Dataset records:
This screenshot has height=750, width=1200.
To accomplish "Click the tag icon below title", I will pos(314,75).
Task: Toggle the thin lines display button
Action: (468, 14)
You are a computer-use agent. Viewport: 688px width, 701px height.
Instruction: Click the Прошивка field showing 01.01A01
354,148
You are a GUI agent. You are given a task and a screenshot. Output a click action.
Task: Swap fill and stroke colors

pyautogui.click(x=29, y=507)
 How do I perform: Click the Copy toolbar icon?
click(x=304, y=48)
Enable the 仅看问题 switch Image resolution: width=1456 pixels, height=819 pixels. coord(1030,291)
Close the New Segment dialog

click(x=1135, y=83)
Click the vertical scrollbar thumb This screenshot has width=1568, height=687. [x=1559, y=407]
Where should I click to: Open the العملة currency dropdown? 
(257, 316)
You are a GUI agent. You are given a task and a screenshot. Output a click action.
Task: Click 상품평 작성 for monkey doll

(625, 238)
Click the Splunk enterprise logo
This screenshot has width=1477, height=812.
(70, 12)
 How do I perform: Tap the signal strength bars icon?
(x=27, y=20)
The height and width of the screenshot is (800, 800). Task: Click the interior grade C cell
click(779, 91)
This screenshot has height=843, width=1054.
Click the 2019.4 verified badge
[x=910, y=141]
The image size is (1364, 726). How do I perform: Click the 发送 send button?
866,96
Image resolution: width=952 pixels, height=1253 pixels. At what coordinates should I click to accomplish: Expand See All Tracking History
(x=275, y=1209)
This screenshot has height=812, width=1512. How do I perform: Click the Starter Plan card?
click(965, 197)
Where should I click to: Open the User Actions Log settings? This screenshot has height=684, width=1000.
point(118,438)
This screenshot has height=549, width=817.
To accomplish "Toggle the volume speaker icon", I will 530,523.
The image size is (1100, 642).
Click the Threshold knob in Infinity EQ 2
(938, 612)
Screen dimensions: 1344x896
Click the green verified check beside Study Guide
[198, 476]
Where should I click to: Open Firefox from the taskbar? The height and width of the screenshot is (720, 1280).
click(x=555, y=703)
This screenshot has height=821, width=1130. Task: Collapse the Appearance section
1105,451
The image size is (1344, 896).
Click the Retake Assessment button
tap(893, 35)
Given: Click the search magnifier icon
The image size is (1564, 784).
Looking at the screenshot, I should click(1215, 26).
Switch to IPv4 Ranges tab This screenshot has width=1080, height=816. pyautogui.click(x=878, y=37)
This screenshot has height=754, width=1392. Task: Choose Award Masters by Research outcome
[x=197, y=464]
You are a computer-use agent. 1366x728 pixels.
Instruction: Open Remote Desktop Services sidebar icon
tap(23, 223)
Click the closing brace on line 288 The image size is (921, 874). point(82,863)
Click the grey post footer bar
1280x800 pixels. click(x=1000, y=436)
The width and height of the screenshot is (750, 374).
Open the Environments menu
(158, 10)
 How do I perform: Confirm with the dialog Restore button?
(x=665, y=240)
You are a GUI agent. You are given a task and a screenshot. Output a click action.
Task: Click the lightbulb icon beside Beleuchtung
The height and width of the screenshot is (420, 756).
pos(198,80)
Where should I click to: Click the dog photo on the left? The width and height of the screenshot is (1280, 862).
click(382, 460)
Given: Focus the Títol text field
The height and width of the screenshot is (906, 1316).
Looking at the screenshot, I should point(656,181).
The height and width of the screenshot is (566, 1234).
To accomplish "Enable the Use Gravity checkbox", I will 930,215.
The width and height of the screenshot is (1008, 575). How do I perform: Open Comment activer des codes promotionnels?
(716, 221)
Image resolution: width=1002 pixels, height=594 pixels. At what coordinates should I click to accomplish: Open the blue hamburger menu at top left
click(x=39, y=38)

Task requirements:
The answer should be the full set of records, reproduced exactly.

Task result:
This screenshot has height=750, width=1200.
To accomplish "Click the tag icon below title", I will pos(314,75).
Task: Toggle the thin lines display button
Action: (468, 14)
You are a computer-use agent. Viewport: 688px width, 701px height.
Instruction: Click the Прошивка field showing 01.01A01
354,148
You are a GUI agent. You are given a task and a screenshot. Output a click action.
Task: Swap fill and stroke colors

pyautogui.click(x=29, y=507)
 How do I perform: Click the Copy toolbar icon?
click(x=304, y=48)
Enable the 仅看问题 switch Image resolution: width=1456 pixels, height=819 pixels. coord(1030,291)
Close the New Segment dialog

click(x=1135, y=83)
Click the vertical scrollbar thumb This screenshot has width=1568, height=687. [x=1559, y=407]
Where should I click to: Open the العملة currency dropdown? 
(257, 316)
You are a GUI agent. You are given a task and a screenshot. Output a click action.
Task: Click 상품평 작성 for monkey doll

(625, 238)
Click the Splunk enterprise logo
This screenshot has width=1477, height=812.
(70, 12)
 How do I perform: Tap the signal strength bars icon?
(x=27, y=20)
The height and width of the screenshot is (800, 800). Task: Click the interior grade C cell
click(779, 91)
This screenshot has height=843, width=1054.
Click the 2019.4 verified badge
[x=910, y=141]
The image size is (1364, 726). How do I perform: Click the 发送 send button?
866,96
Image resolution: width=952 pixels, height=1253 pixels. At what coordinates should I click to accomplish: Expand See All Tracking History
(x=275, y=1209)
This screenshot has height=812, width=1512. How do I perform: Click the Starter Plan card?
click(965, 197)
Where should I click to: Open the User Actions Log settings? This screenshot has height=684, width=1000.
point(118,438)
This screenshot has height=549, width=817.
To accomplish "Toggle the volume speaker icon", I will 530,523.
The image size is (1100, 642).
Click the Threshold knob in Infinity EQ 2
(938, 612)
Screen dimensions: 1344x896
Click the green verified check beside Study Guide
[198, 476]
Where should I click to: Open Firefox from the taskbar? The height and width of the screenshot is (720, 1280).
click(x=555, y=703)
This screenshot has height=821, width=1130. Task: Collapse the Appearance section
1105,451
The image size is (1344, 896).
Click the Retake Assessment button
tap(893, 35)
Given: Click the search magnifier icon
The image size is (1564, 784).
Looking at the screenshot, I should click(1215, 26).
Switch to IPv4 Ranges tab This screenshot has width=1080, height=816. pyautogui.click(x=878, y=37)
This screenshot has height=754, width=1392. Task: Choose Award Masters by Research outcome
[x=197, y=464]
You are a computer-use agent. 1366x728 pixels.
Instruction: Open Remote Desktop Services sidebar icon
tap(23, 223)
Click the closing brace on line 288 The image size is (921, 874). point(82,863)
Click the grey post footer bar
1280x800 pixels. click(x=1000, y=436)
The width and height of the screenshot is (750, 374).
Open the Environments menu
(158, 10)
 How do I perform: Confirm with the dialog Restore button?
(x=665, y=240)
You are a GUI agent. You are given a task and a screenshot. Output a click action.
Task: Click the lightbulb icon beside Beleuchtung
The height and width of the screenshot is (420, 756).
pos(198,80)
Where should I click to: Click the dog photo on the left? The width and height of the screenshot is (1280, 862).
click(382, 460)
Given: Focus the Títol text field
The height and width of the screenshot is (906, 1316).
Looking at the screenshot, I should point(656,181).
The height and width of the screenshot is (566, 1234).
To accomplish "Enable the Use Gravity checkbox", I will 930,215.
The width and height of the screenshot is (1008, 575). How do I perform: Open Comment activer des codes promotionnels?
(716, 221)
Image resolution: width=1002 pixels, height=594 pixels. At what coordinates should I click to accomplish: Open the blue hamburger menu at top left
click(x=39, y=38)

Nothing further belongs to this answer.